The proposed deal would combine Comcast, the largest broadband and cable TV provider in the U.S., with Time Warner Cable, the second largest cable TV provider and third largest broadband provider.
The combined company would control about 30 percent of the U.S. paid television market, and about 40 percent of the high-speed broadband market, said Senator Amy Klobachar, a Minnesota Democrat. "Its size and scope would give it the power to affect prices, services and content offerings throughout the industry, and the future of online video competition," she said. "What's in this merger for consumers?"
Executives from both companies defended the merger. Comcast Executive Vice President David Cohen noted that the two companies don't compete head-to-head in any U.S. market. "Objectively, this is not a challenging transaction from an antitrust perspective," he said. "We don't compete for customers anywhere."
The merger will give Comcast the scope to invest in better products and will give former Time Warner Cable customers faster broadband speeds, more on-demand cable TV choices and access to Comcast's $10-a-month broadband plan for low-income families, he said.

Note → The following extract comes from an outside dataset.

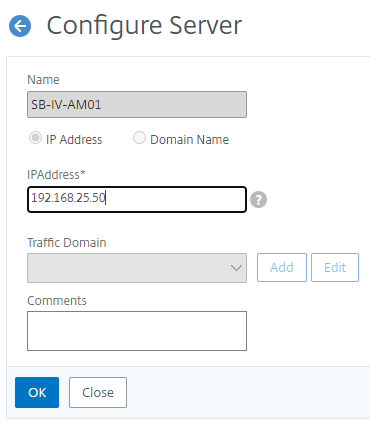370x423 pixels.
Task: Click the Close button
Action: (98, 392)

Most of Comcast's competitors are "national and global and larger than us," Cohen said. Competitors to Comcast, which had $64.7 billion in revenue in 2013, include telecom carriers, satellite providers, Netflix, Google and Apple, he said.
"The business reason for this transaction is to create the scale that will enable Comcast to invest more in innovation and infrastructure and enhance our ability to compete more effectively," Cohen added.

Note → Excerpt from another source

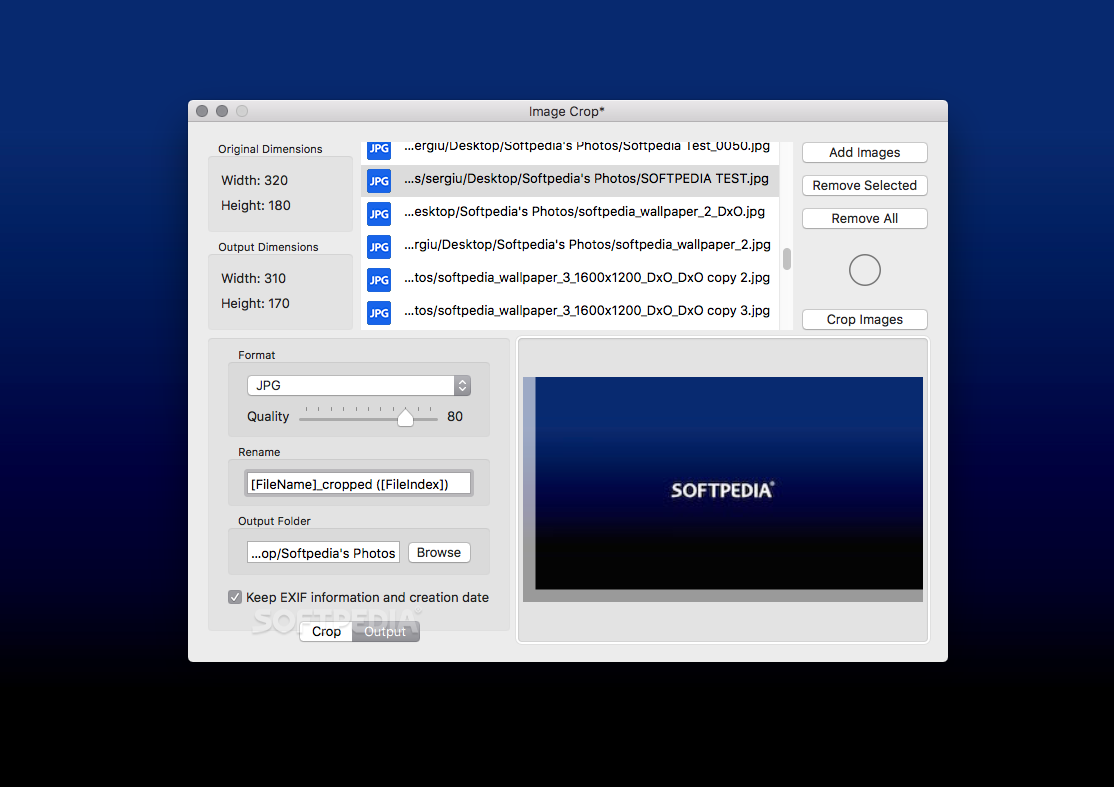Screen dimensions: 1114x787
Task: Click JPG icon of softpedia_wallpaper_2_DxO.jpg
Action: (379, 214)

Klobachar was among several committee members who expressed skepticism about consumer benefits of the merger. Comcast's ownership of NBCUniversal, in a deal that closed in 2011, raises questions about its commitment to other programming, both on its cable TV systems and on its broadband networks, some senators said.
The U.S. Federal Communications Commission and the Department of Justice are both reviewing the deal. Senators don't have direct authority to approve or kill the deal.
On the same day as the hearing, the groups Common Cause, Consumers Union, Daily Kos, Demand Progress, Free Press and Working Families announced they will deliver petitions opposing the deal signed by more than 400,000 U.S. residents to the DOJ and FCC.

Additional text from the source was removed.